El terror comenzó a inundarlo a medida que se acercaban más hacia la habitación en donde se llevaban a cabo los experimentos.

Por supuesto, no pudo evitar sorprenderse al ser recibido por el líder, a quien solo había visto un par de veces. No podía vislumbrar más allá del rabillo del ojo. La orden que espetó a los guardias resulto ser aún más confusa.

—Bájenlo de ahí, lo necesito en el suelo.

Los hombres obedecieron de inmediato y se apresuraron a soltarlo de sus ataduras antes de arrojarlo al suelo con un golpe seco. Emitió un quejido entre dientes y, antes de que pudiera levantarse, el hombre que conocía como el doctor Kleisth, inyectó algo en su cuello sin contemplaciones.

El dolor que comenzó a correr por sus venas fue aun peor que cualquier castigo recibido durante los años dentro de esa instalación.

Primero pensó que tal vez el doctor Kleisth por fin habría de brindarle su único escape de ese infierno en el momento en que tocó el piso, pero cayó en cuenta de que eso no era como debería ser la muerte.

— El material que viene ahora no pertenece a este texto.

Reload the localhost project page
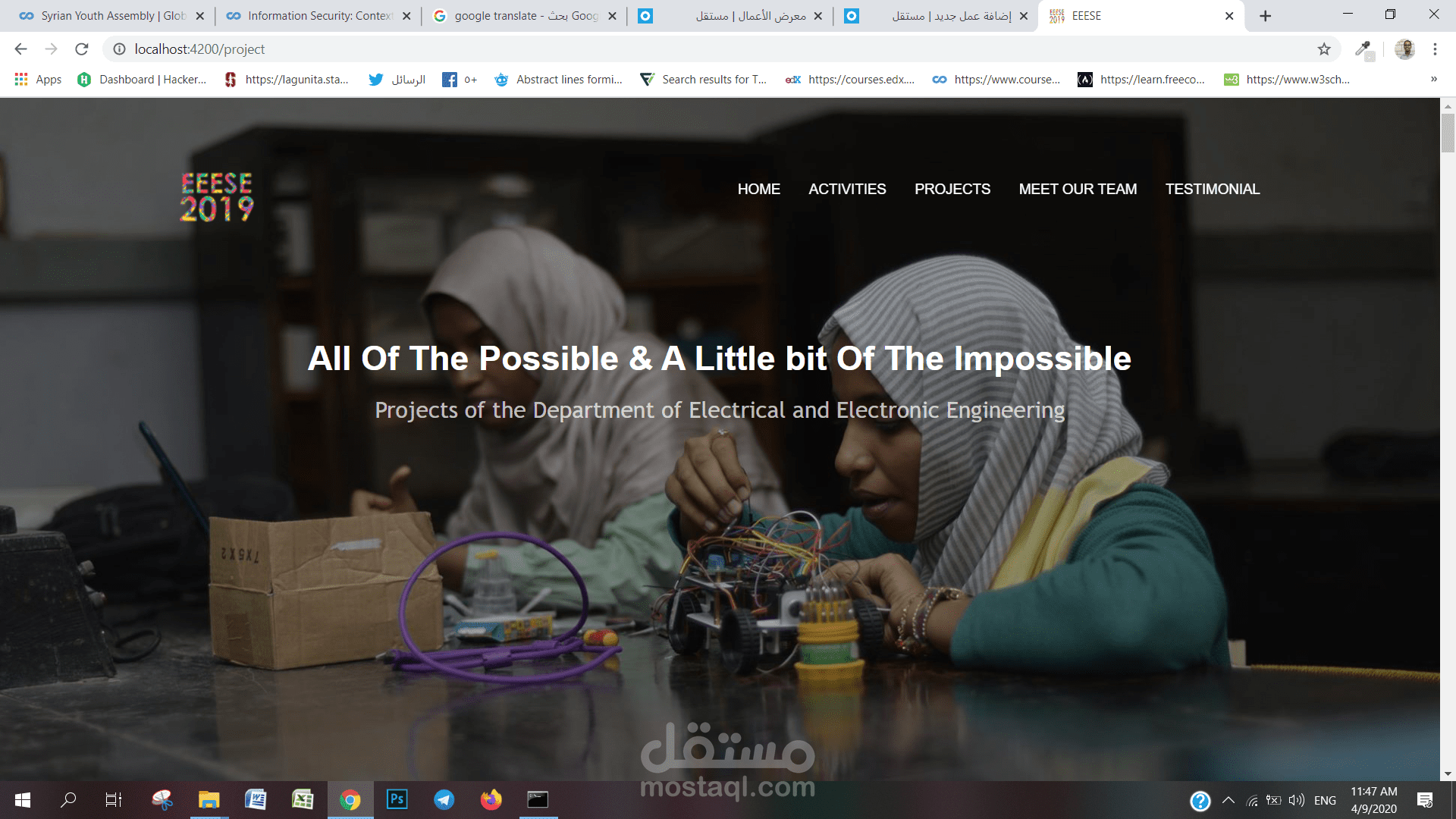This screenshot has height=819, width=1456. click(82, 49)
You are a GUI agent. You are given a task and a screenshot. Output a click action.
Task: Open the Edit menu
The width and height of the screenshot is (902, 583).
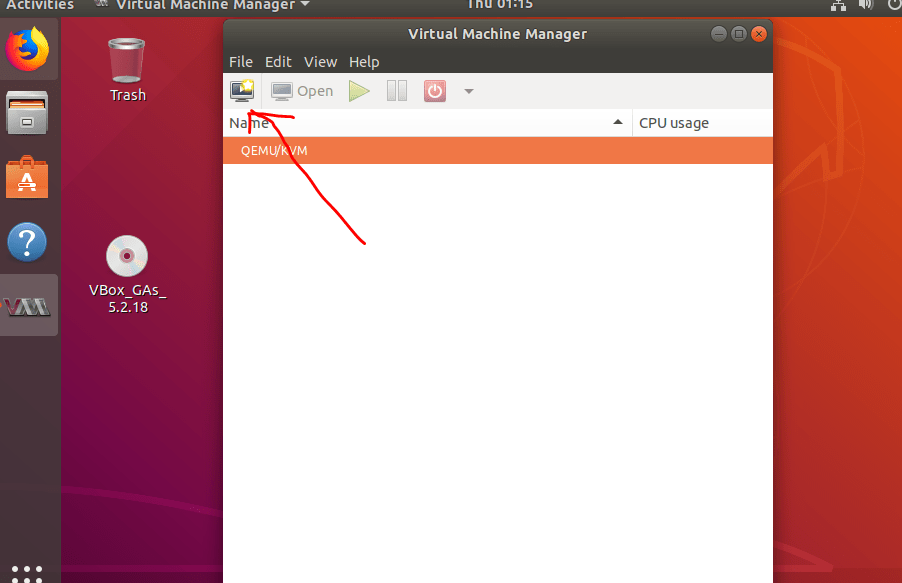point(278,61)
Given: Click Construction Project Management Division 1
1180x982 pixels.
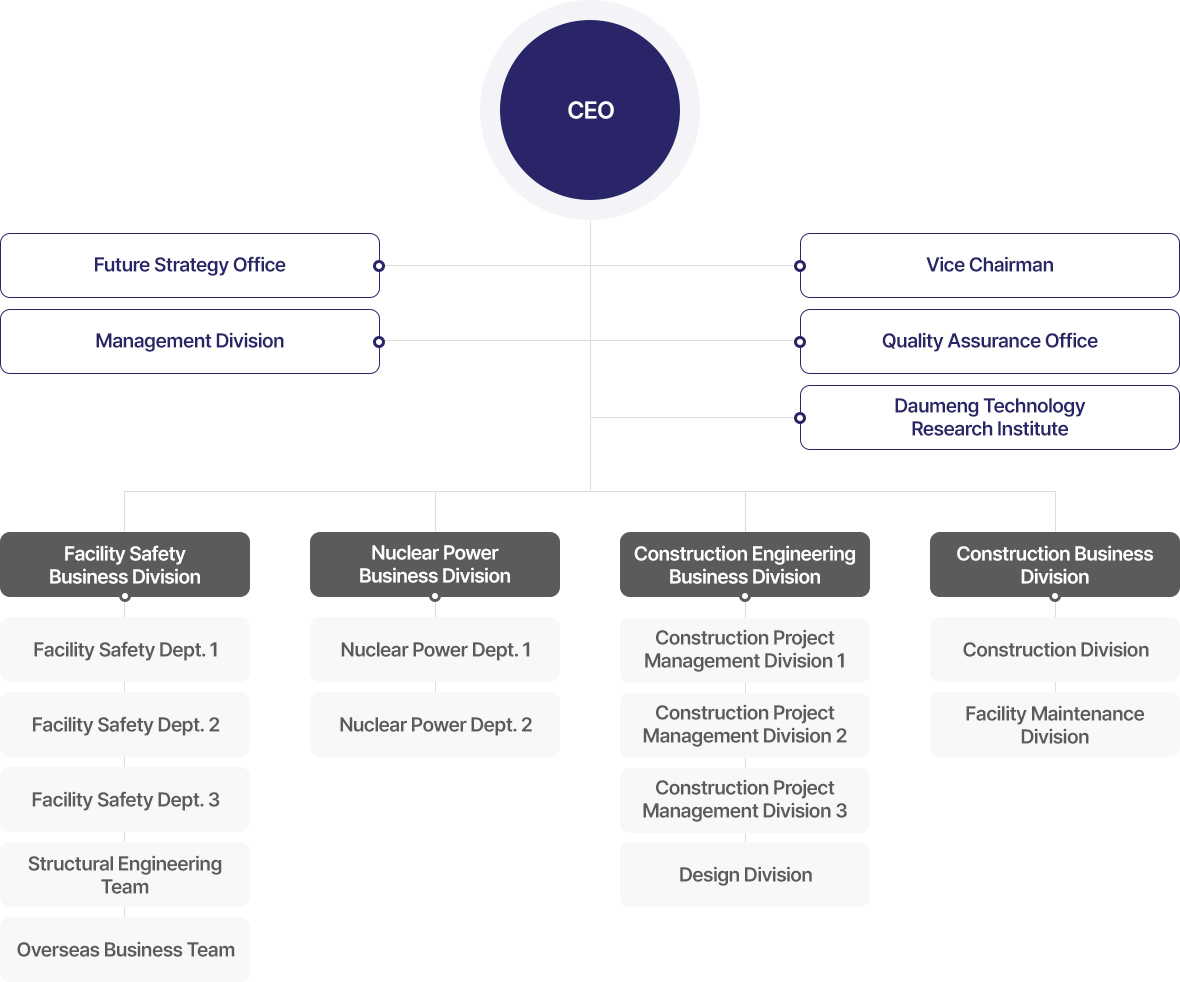Looking at the screenshot, I should tap(745, 650).
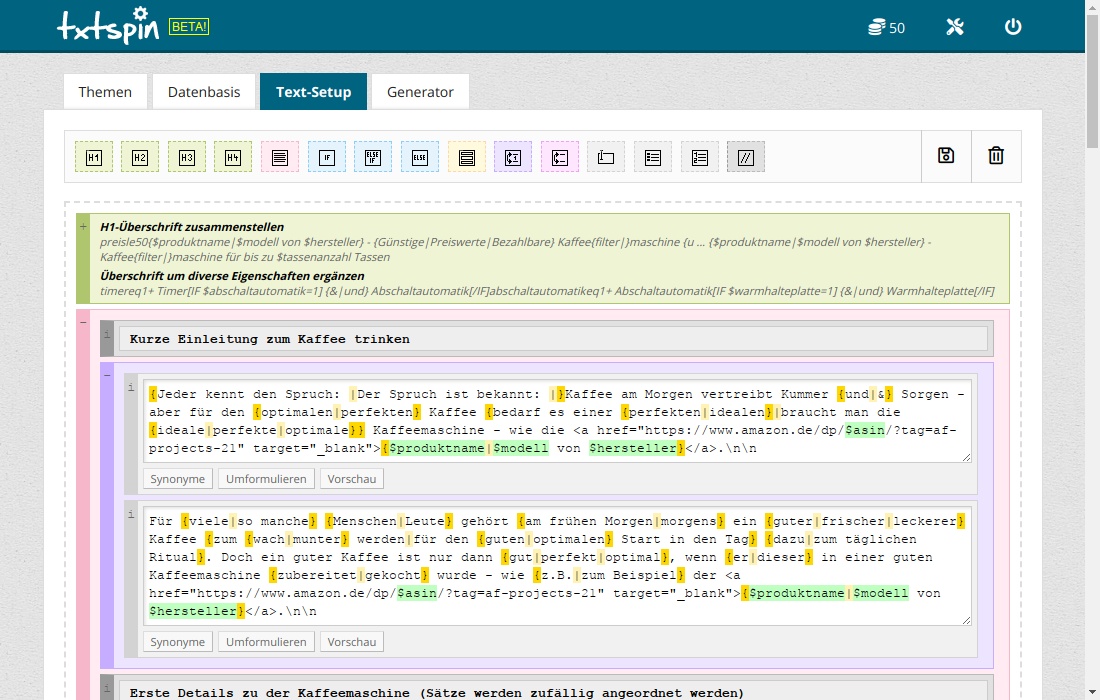Add an IF condition block
The height and width of the screenshot is (700, 1100).
(326, 157)
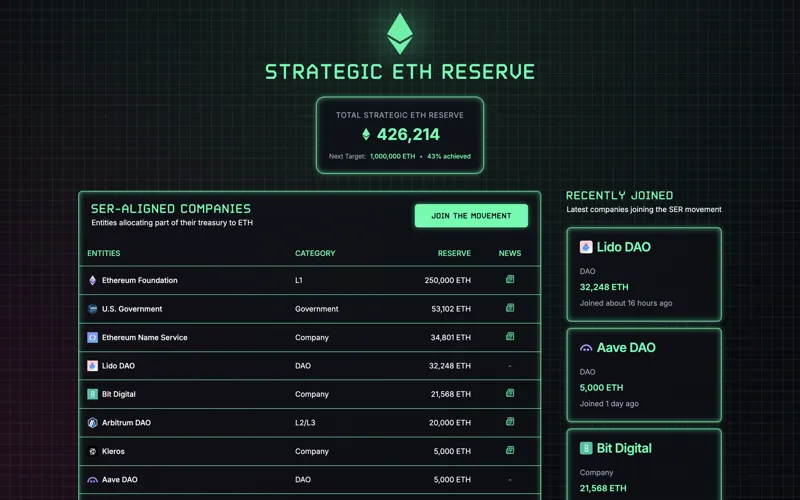
Task: Click the Bit Digital icon in Recently Joined
Action: (x=586, y=448)
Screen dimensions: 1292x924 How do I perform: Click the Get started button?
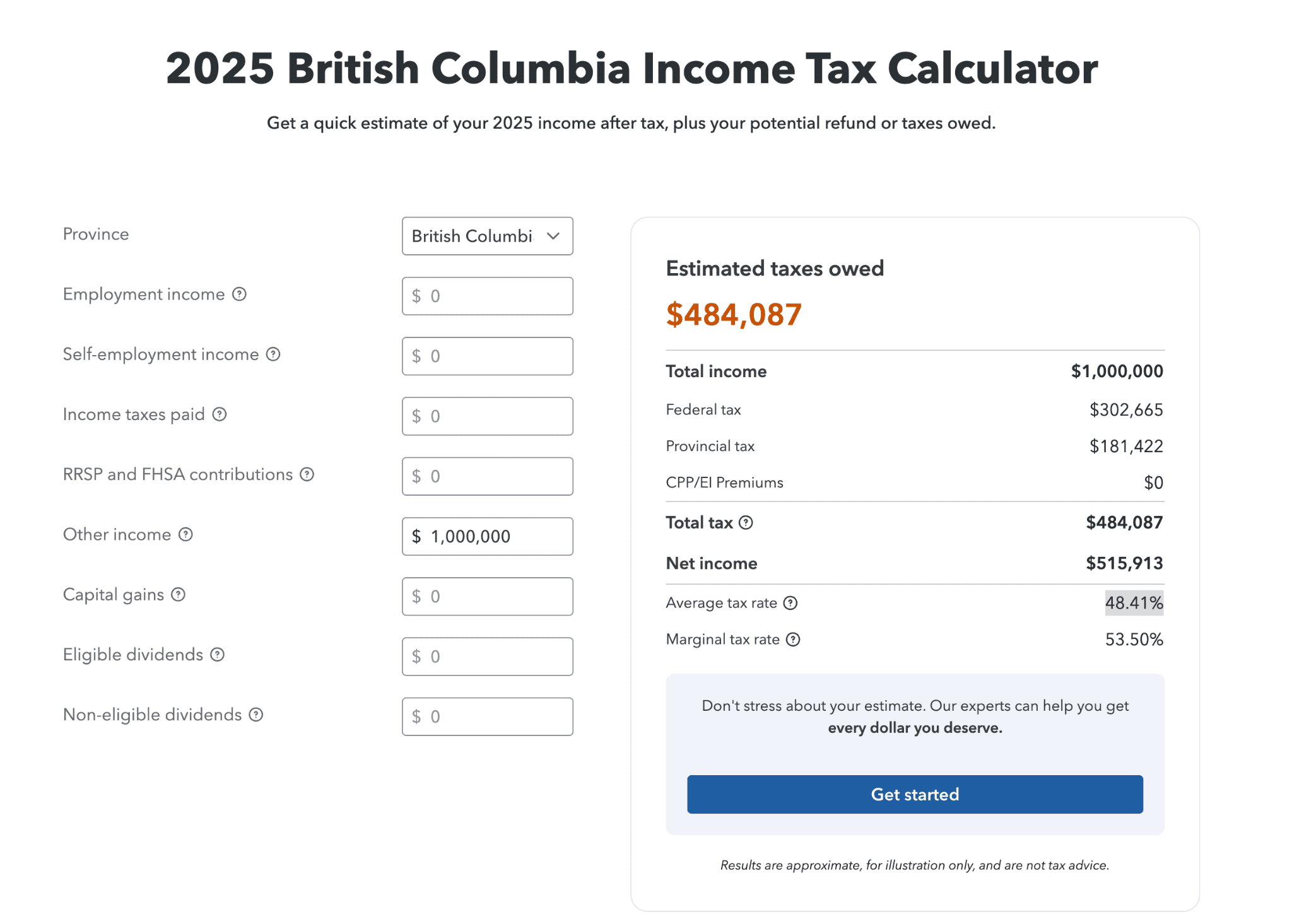[x=915, y=794]
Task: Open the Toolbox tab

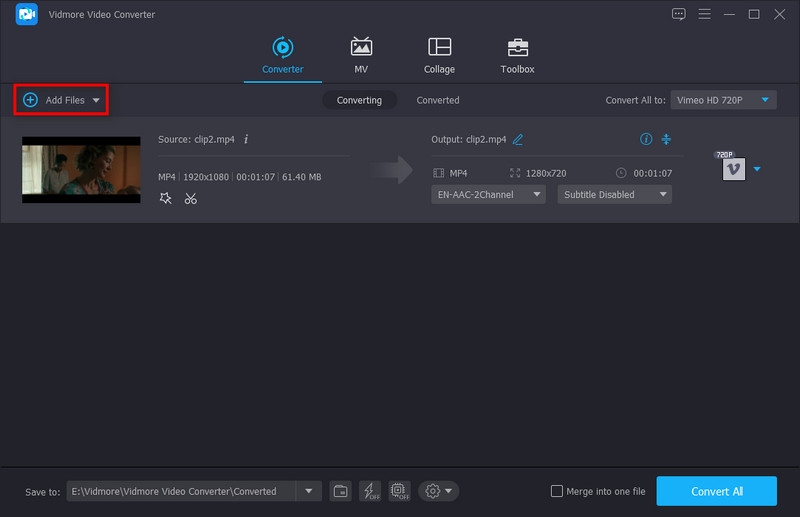Action: point(517,55)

Según lo que sabía de la muerte, el sufrimiento debía terminar tan solo un poco después de que inicia; que la visión frente a él, desaparecía poco a poco; que dejaba de sentir cualquier cosa por completo. El desesperante anhelo que sentía por un descanso eterno era el único deseo que alguna vez pudiera haber tenido.

Pero nada de lo que sucedía se acercaba a eso en absoluto.

Sentía con claridad cómo el líquido corría dentro de su cuerpo y quemaba cada parte de éste reduciéndolo a nada. Rasguñó su propio cuello con desesperación, intentaba sacarlo de ahí. Le suplicaba al hombre rubio que terminara con el insoportable sufrimiento al que era sometido sin ninguna clase de compasión.